What needs to be done: Copy out the entries below word for word, leaving out the pictures.

+ + + +

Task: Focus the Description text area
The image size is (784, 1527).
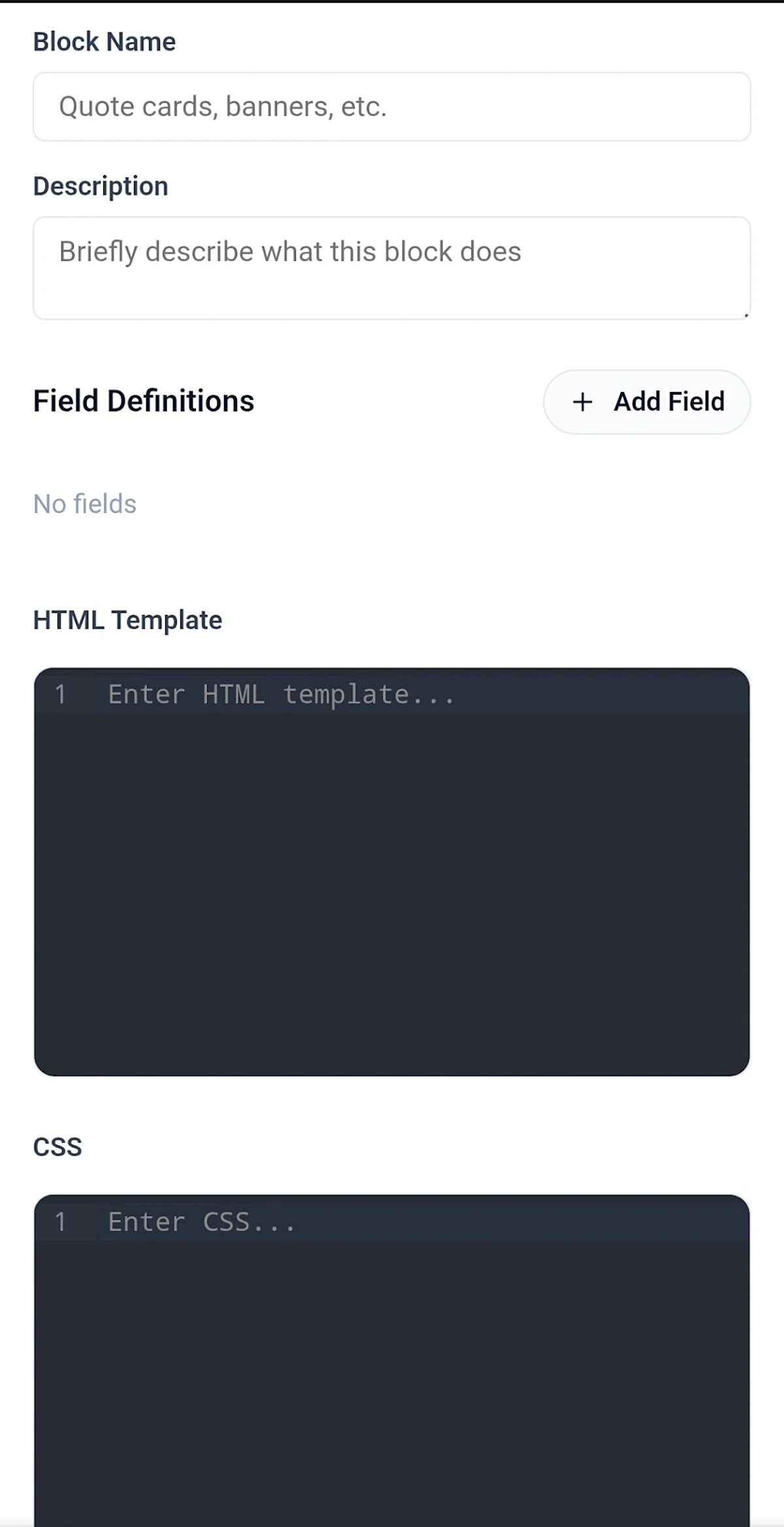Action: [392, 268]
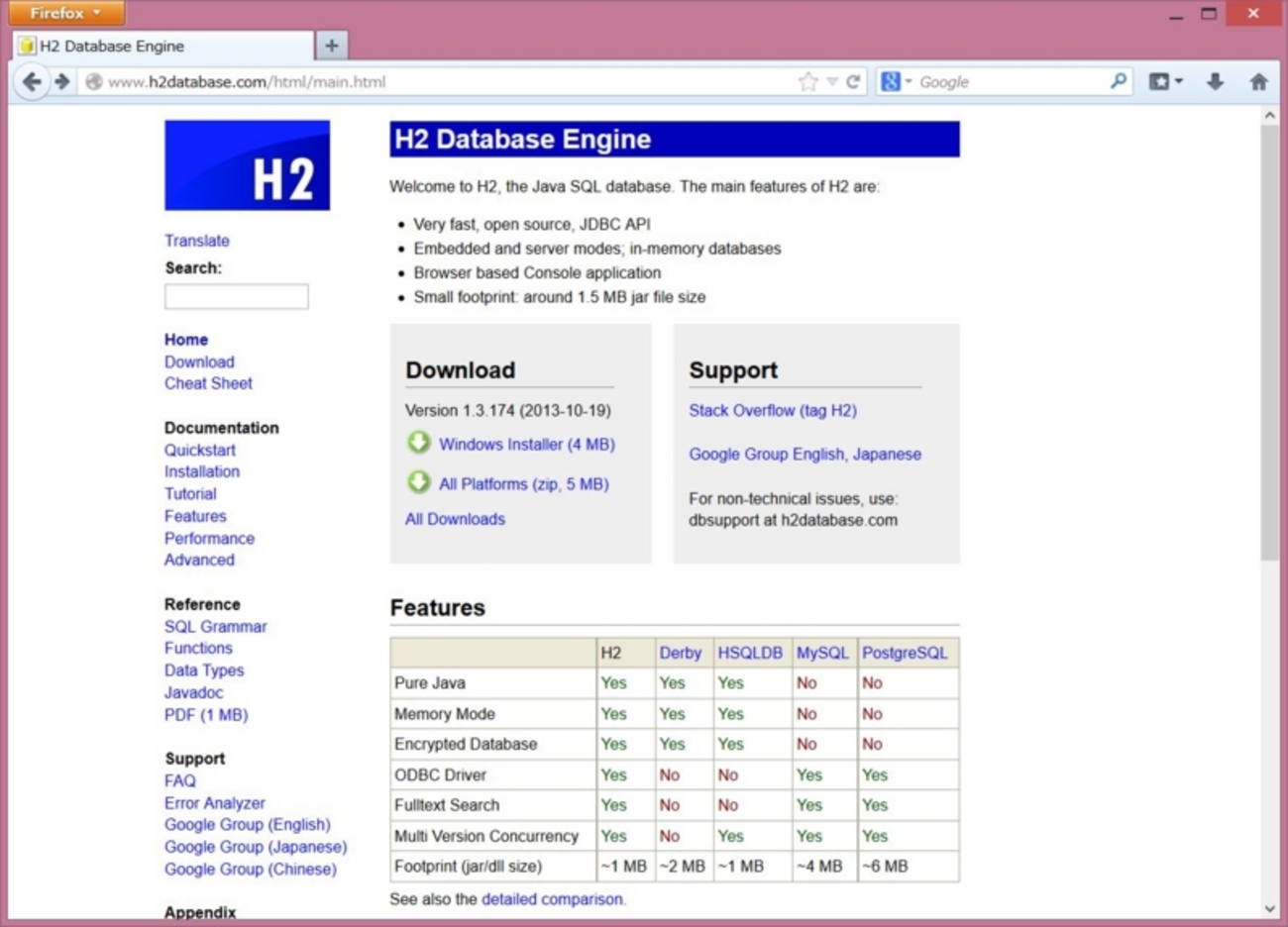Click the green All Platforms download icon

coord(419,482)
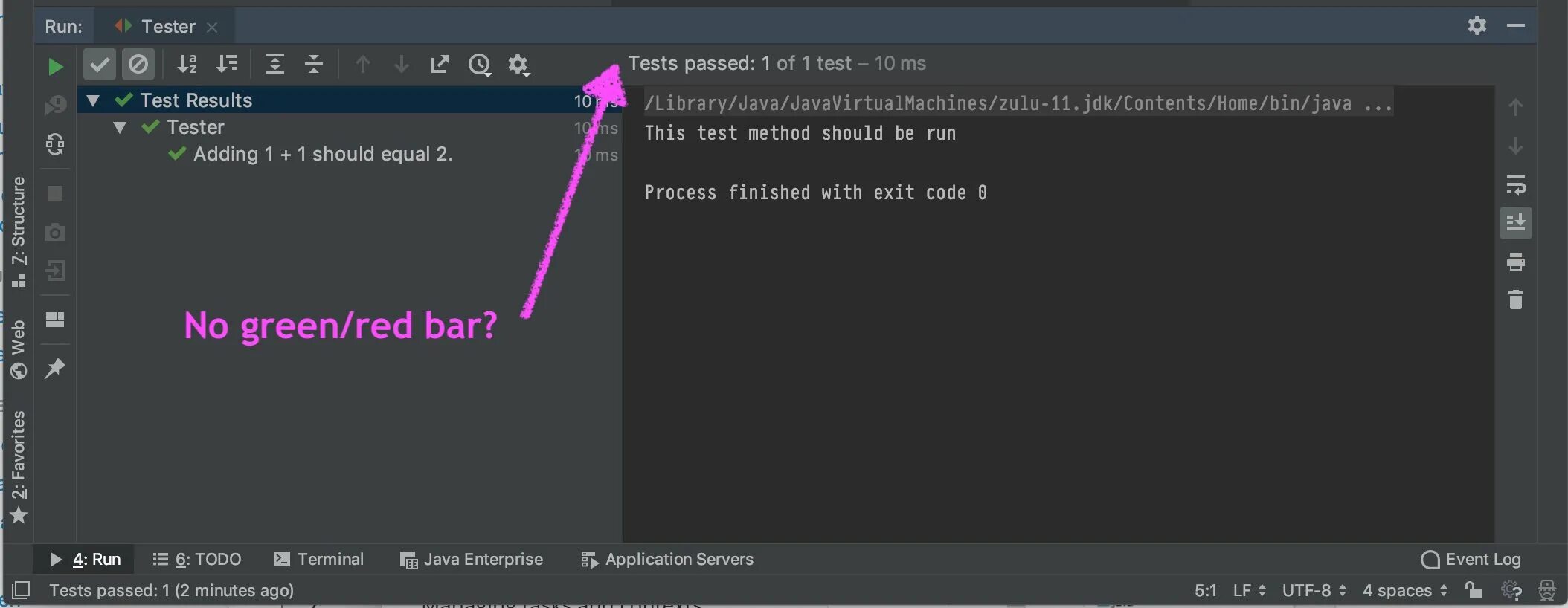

+ + + +

Exercise answer:
Task: Focus the Description text area
The image size is (784, 1527).
Action: [392, 268]
Click the green All Platforms download icon

coord(419,482)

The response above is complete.